··· RECORDS PROVIDED

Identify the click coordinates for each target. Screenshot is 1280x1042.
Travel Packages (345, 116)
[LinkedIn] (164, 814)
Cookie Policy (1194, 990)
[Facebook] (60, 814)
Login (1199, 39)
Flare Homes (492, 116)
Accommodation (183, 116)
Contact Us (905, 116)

······
··· RECORDS PROVIDED

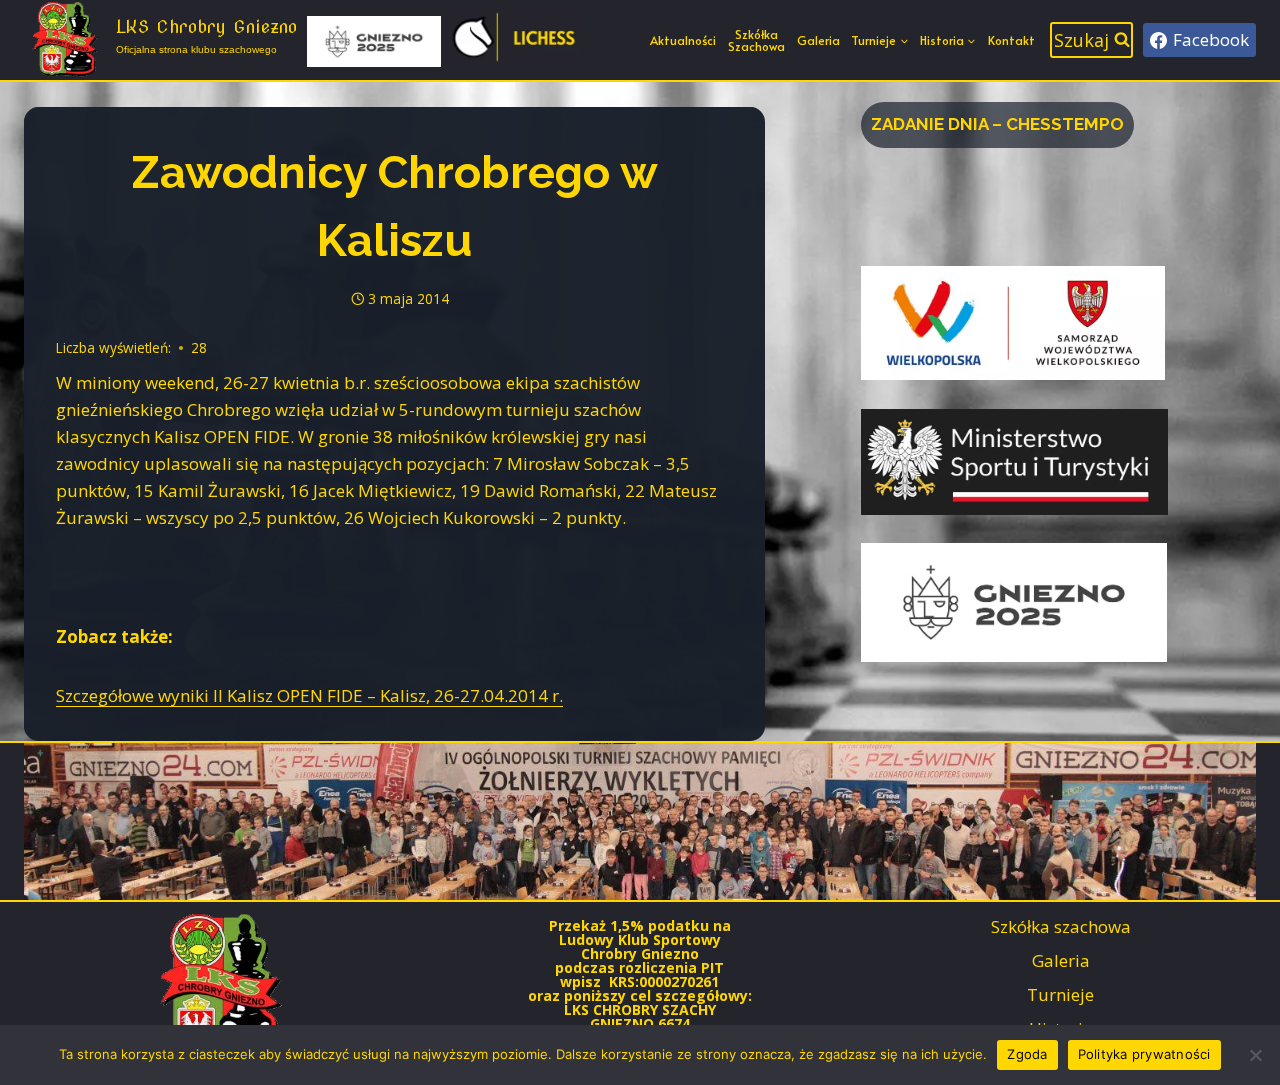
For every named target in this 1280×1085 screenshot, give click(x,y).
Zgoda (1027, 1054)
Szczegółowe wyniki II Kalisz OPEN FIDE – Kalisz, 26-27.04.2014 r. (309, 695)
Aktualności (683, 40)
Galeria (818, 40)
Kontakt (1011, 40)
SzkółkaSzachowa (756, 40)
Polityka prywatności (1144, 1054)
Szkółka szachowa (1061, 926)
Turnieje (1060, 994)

······

WORK REQUEST:
Set down precisely the lines above between the line holding "Travel Packages (345, 116)" and the line holding "Contact Us (905, 116)", inclusive, and nothing beyond them.

OUTPUT:
Travel Packages (345, 116)
[LinkedIn] (164, 814)
Cookie Policy (1194, 990)
[Facebook] (60, 814)
Login (1199, 39)
Flare Homes (492, 116)
Accommodation (183, 116)
Contact Us (905, 116)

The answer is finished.